Circulating plasma exosomal long non-coding RNAs LINC00265, LINC00467, UCA1, and SNHG1 as biomarkers for diagnosis and treatment monitoring of acute myeloid leukemia

Qiaoling Xiao; Can Lin; Meixi Peng; Jun Ren; Yipei Jing; Li Lei; Yonghong Tao; Junpeng Huang; Jing Yang; Minghui Sun; Jing Wu; Zailin Yang; Zesong Yang; Ling Zhang

doi:10.3389/fonc.2022.1033143

Circulating plasma exosomal long non-coding RNAs LINC00265, LINC00467, UCA1, and SNHG1 as biomarkers for diagnosis and treatment monitoring of acute myeloid leukemia

Front Oncol. 2022 Oct 7:12:1033143. doi: 10.3389/fonc.2022.1033143. eCollection 2022.

Authors

Qiaoling Xiao¹, Can Lin¹, Meixi Peng¹, Jun Ren¹, Yipei Jing¹, Li Lei¹, Yonghong Tao¹, Junpeng Huang¹, Jing Yang¹, Minghui Sun¹, Jing Wu², Zailin Yang³, Zesong Yang², Ling Zhang¹

Affiliations

¹ Key Laboratory of Laboratory Medical Diagnostics Designated by the Ministry of Education, School of Laboratory Medicine, Chongqing Medical University, Chongqing, China.
² Department of Hematology, The First Affiliated Hospital of Chongqing Medical University, Chongqing, China.
³ Department of Hematology-Oncology, Chongqing Key Laboratory of Translational Research for Cancer Metastasis and Individualized Treatment, Chongqing University Cancer Hospital, Chongqing, China.

Abstract

Exosomal long non-coding RNAs (lncRNAs) have emerged as a cell-free biomarker for clinical evaluation of cancers.
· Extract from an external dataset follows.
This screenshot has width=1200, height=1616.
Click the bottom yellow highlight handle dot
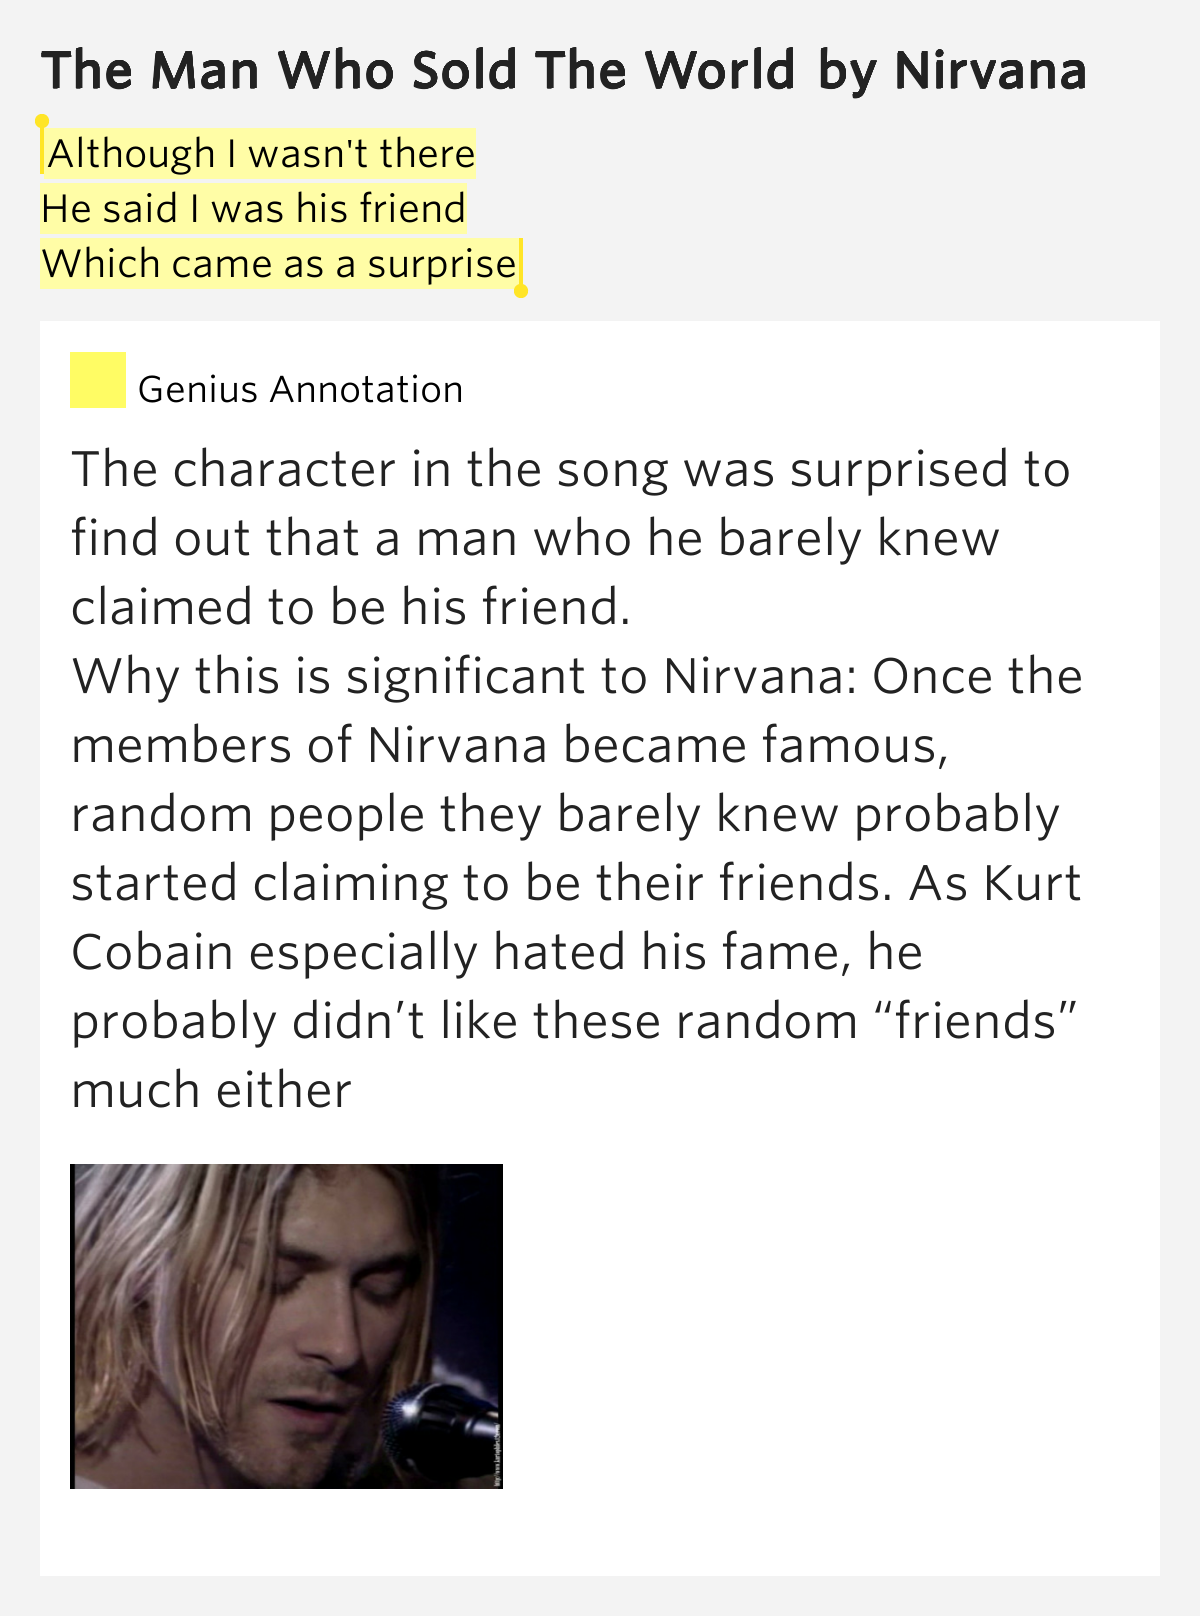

However, the potential clinical applications of exosomal lncRNAs in acute myeloid leukemia (AML) remain unclear. Herein, we attempted to identify plasma exosomal lncRNAs as prospective biomarkers for AML. In this study, plasma exosomes were first successfully extracted from AML patients and healthy donors (HD). Subsequently, the downregulated plasma exosomal lncRNAs (LINC00265, LINC00467, and UCA1) and the upregulated plasma exosomal lncRNA (SNHG1) were identified in AML patients (n=65) compared to HD (n=20). Notably, individual exosomal LINC00265, LINC00467, UCA1, or SNHG1 had a capability for discriminating AML patients from HD, and their combination displayed better efficiency. Furthermore, exosomal LINC00265 and LINC00467 were increased expressed in patients achieving complete remission after chemotherapy. Importantly, there was upregulation of exosomal LINC00265 and downregulation of exosomal SNHG1 upon allogeneic hematopoietic stem cell transplantation. Additionally, these lncRNAs were high stability in plasma exosomes. Exosomal LINC00265, LINC00467, UCA1, and SNHG1 may act as promising cell-free biomarkers for AML diagnosis and treatment monitoring and provide a new frontier of liquid biopsy for this type of cancer.

Keywords: LINC00265; LINC00467; SNHG1; UCA1; acute myeloid leukemia; biomarker; exosome; long non-coding RNA.